This study presents the development of an innovative methodology to optimize phasing plans of airport expansion projects to minimize construction-related disruptions in airport operations and project construction cost. This methodology integrates a machine learning model to predict the impact of generated phasing plans on flights ground movement time during construction, and a multi-objective genetic algorithms optimization model to identify optimal construction phasing plans for airport expansion projects. An airport expansion case study is analyzed to demonstrate the capabilities of the developed models. The results of this analysis confirm the original contributions of the novel methodology in predicting the impact of alternative construction phasing plans on flights ground movement time without the need for repetitive and time-consuming simulations, quantifying and optimizing the impact of alternative construction phasing plans on airport operations disruption cost and project construction cost, and generating detailed optimum phasing plans for airport expansion projects.
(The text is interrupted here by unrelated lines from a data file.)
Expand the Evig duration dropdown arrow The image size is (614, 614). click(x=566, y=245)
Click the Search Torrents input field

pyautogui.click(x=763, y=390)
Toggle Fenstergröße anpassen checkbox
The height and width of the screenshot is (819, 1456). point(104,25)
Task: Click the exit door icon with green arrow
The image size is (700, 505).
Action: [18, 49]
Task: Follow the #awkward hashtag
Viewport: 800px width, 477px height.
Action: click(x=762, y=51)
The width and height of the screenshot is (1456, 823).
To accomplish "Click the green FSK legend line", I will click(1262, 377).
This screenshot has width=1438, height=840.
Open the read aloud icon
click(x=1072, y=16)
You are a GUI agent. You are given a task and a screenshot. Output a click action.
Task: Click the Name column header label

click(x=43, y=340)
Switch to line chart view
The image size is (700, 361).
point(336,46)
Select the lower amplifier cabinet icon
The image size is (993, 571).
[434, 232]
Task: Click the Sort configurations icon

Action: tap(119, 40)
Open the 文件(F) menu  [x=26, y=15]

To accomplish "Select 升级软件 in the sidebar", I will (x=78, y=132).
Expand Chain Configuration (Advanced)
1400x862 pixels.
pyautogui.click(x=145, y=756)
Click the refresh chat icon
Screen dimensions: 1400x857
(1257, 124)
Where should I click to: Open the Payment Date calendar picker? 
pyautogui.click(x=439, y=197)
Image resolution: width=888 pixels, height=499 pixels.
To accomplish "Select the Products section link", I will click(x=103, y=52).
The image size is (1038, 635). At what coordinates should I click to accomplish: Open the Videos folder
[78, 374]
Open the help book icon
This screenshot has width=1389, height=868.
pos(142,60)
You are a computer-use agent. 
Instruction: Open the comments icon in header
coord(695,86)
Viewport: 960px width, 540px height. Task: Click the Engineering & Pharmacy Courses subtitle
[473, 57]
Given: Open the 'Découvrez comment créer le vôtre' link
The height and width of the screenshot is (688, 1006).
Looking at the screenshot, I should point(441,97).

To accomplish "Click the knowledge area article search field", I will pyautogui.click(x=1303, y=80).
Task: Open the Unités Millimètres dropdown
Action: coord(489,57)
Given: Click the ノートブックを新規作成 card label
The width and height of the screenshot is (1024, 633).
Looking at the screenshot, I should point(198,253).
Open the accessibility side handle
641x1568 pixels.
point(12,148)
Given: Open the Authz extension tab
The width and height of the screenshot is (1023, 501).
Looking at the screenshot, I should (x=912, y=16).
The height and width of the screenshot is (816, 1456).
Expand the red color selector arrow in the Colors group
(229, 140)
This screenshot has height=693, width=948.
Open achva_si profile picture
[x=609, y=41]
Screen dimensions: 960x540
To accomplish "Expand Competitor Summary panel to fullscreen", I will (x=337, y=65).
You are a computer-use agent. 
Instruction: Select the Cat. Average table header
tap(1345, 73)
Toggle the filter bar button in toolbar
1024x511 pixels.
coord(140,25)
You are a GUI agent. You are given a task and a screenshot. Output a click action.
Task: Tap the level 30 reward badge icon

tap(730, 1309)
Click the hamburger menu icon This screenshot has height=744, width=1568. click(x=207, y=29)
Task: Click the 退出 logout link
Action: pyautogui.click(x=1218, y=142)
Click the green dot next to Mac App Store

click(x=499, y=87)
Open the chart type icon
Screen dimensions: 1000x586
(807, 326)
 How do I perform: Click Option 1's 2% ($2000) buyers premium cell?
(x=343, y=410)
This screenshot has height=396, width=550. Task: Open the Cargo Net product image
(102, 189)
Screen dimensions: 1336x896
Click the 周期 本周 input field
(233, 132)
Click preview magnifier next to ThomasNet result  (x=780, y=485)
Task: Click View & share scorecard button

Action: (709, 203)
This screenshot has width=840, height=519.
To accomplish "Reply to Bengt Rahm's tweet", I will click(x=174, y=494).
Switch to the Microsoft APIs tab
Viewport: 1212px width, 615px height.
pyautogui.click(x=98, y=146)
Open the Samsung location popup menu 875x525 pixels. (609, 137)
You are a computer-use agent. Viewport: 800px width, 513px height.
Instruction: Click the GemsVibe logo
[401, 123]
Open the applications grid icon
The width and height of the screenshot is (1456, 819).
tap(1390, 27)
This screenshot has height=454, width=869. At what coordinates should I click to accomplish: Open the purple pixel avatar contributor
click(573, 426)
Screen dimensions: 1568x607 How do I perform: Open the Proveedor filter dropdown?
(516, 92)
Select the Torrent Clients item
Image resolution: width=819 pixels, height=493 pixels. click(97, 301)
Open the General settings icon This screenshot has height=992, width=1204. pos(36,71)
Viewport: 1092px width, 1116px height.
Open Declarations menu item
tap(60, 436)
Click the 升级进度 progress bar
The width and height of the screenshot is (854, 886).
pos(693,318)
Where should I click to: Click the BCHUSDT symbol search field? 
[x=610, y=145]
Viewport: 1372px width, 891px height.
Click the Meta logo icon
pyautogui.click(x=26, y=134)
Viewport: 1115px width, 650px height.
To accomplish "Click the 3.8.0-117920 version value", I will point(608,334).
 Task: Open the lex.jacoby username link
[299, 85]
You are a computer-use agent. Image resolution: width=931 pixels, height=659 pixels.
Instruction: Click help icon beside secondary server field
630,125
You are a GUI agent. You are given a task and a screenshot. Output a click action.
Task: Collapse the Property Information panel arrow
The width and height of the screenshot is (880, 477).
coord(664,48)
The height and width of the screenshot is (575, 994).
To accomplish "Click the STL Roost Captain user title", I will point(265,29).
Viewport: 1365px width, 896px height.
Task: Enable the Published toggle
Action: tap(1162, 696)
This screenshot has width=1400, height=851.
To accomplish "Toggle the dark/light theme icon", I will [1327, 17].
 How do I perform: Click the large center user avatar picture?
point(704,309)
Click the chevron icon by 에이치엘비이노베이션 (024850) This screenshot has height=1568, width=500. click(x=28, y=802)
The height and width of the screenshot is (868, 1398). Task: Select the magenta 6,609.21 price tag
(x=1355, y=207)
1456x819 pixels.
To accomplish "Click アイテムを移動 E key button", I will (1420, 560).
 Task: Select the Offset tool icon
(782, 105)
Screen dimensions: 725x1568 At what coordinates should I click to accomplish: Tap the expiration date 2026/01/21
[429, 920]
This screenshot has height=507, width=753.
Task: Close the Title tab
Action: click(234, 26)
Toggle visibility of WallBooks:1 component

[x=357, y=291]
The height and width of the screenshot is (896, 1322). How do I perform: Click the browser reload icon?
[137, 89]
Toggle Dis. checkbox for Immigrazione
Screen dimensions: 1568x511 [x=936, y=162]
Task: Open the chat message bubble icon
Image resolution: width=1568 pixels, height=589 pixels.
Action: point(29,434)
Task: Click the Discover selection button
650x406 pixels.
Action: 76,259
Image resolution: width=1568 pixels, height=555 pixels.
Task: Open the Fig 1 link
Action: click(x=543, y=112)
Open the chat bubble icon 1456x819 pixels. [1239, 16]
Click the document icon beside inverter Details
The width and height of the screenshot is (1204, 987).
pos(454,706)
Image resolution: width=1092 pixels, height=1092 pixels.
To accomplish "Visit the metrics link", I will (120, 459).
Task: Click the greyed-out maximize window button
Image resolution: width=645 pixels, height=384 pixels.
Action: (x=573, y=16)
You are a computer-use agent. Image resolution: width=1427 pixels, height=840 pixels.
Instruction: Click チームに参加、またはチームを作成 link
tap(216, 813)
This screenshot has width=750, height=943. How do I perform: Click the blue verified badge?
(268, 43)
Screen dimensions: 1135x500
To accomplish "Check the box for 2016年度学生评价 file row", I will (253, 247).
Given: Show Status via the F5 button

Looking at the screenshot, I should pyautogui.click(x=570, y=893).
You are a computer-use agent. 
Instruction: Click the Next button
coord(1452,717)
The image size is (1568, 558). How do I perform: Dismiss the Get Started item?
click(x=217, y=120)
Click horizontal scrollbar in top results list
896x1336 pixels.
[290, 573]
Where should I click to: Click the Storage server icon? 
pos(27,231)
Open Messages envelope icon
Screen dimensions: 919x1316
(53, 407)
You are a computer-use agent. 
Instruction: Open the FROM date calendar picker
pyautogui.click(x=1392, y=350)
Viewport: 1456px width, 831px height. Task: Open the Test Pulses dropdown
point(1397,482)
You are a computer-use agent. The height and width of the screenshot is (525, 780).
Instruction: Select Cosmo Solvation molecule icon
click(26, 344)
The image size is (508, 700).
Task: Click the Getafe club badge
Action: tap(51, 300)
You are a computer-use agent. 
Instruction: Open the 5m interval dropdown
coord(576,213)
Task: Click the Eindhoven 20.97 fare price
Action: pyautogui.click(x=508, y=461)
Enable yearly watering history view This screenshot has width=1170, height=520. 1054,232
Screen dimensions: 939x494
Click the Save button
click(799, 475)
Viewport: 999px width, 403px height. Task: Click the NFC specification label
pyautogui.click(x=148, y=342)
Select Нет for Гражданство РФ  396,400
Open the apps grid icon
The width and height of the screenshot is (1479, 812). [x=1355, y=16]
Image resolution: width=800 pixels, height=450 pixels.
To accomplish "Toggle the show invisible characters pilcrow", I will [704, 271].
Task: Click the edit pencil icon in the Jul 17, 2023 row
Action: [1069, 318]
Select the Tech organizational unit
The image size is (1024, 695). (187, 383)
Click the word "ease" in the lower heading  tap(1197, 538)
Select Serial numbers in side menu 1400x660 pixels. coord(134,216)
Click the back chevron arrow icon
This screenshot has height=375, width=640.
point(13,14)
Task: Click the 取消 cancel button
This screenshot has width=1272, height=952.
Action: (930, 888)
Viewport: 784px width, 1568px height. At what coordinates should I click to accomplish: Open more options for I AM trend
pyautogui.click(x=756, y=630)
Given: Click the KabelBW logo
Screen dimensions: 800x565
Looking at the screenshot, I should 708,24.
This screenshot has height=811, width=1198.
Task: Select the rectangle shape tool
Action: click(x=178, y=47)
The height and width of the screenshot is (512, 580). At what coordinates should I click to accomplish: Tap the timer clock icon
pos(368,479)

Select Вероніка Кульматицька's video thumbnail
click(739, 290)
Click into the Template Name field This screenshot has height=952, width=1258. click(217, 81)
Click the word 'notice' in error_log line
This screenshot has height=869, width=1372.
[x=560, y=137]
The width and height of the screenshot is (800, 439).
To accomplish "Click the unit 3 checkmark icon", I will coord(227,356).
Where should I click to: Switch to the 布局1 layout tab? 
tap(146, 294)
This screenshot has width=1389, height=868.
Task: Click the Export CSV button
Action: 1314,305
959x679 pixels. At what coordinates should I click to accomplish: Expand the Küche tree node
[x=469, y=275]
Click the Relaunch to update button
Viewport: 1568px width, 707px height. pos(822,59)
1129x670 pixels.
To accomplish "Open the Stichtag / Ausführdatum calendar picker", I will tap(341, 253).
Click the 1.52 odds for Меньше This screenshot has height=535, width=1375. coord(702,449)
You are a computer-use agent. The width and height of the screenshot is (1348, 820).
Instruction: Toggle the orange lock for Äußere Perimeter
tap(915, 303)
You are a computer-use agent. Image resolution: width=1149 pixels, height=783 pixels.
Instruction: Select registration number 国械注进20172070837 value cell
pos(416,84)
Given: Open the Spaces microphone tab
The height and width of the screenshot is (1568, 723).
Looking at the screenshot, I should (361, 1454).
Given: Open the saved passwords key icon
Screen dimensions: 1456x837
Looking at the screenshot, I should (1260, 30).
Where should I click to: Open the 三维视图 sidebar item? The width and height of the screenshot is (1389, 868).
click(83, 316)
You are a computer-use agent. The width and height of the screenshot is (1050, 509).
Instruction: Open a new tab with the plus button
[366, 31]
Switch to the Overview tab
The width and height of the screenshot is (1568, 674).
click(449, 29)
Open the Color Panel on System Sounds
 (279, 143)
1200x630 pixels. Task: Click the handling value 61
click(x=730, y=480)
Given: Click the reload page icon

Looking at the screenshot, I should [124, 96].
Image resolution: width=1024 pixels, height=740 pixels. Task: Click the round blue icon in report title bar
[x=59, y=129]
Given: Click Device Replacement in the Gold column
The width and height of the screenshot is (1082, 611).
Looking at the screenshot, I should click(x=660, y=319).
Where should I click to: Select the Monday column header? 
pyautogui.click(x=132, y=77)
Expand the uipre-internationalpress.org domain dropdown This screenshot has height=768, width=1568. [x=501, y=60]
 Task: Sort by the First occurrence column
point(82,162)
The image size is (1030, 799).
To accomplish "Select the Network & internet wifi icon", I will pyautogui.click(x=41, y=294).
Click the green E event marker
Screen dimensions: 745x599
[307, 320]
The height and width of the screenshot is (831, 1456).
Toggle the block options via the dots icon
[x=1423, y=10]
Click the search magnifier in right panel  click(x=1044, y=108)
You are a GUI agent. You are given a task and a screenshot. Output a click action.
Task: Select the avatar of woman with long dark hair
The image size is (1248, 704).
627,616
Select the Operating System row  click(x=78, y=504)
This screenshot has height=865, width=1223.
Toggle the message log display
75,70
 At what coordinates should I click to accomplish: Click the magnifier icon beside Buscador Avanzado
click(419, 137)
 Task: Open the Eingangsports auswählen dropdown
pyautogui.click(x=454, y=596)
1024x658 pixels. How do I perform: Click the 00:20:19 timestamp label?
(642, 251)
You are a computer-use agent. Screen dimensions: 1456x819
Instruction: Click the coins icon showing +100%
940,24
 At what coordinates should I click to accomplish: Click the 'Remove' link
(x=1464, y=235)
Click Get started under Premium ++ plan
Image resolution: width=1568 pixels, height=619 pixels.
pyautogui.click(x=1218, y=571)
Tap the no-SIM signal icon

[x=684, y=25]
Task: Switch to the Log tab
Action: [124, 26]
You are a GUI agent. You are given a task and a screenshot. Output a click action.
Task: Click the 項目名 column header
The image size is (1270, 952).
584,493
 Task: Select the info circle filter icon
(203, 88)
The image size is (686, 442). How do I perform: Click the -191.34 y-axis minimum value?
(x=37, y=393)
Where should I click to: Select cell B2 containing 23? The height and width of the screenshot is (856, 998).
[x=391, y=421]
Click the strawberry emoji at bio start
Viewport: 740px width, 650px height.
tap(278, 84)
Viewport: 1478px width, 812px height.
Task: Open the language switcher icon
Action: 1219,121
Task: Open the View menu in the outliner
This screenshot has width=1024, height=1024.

These novel capabilities are expected to enable planners improving cost-effectiveness of airports during expansion projects while minimizing construction cost.

Suggested Citation

  • Al-Ghzawi, Mamdouh & El-Rayes, Khaled, 2024. "Machine learning and multi-objective optimization methodology for planning construction phases of airport expansion projects," Journal of Air Transport Management, Elsevier, vol. 115(C).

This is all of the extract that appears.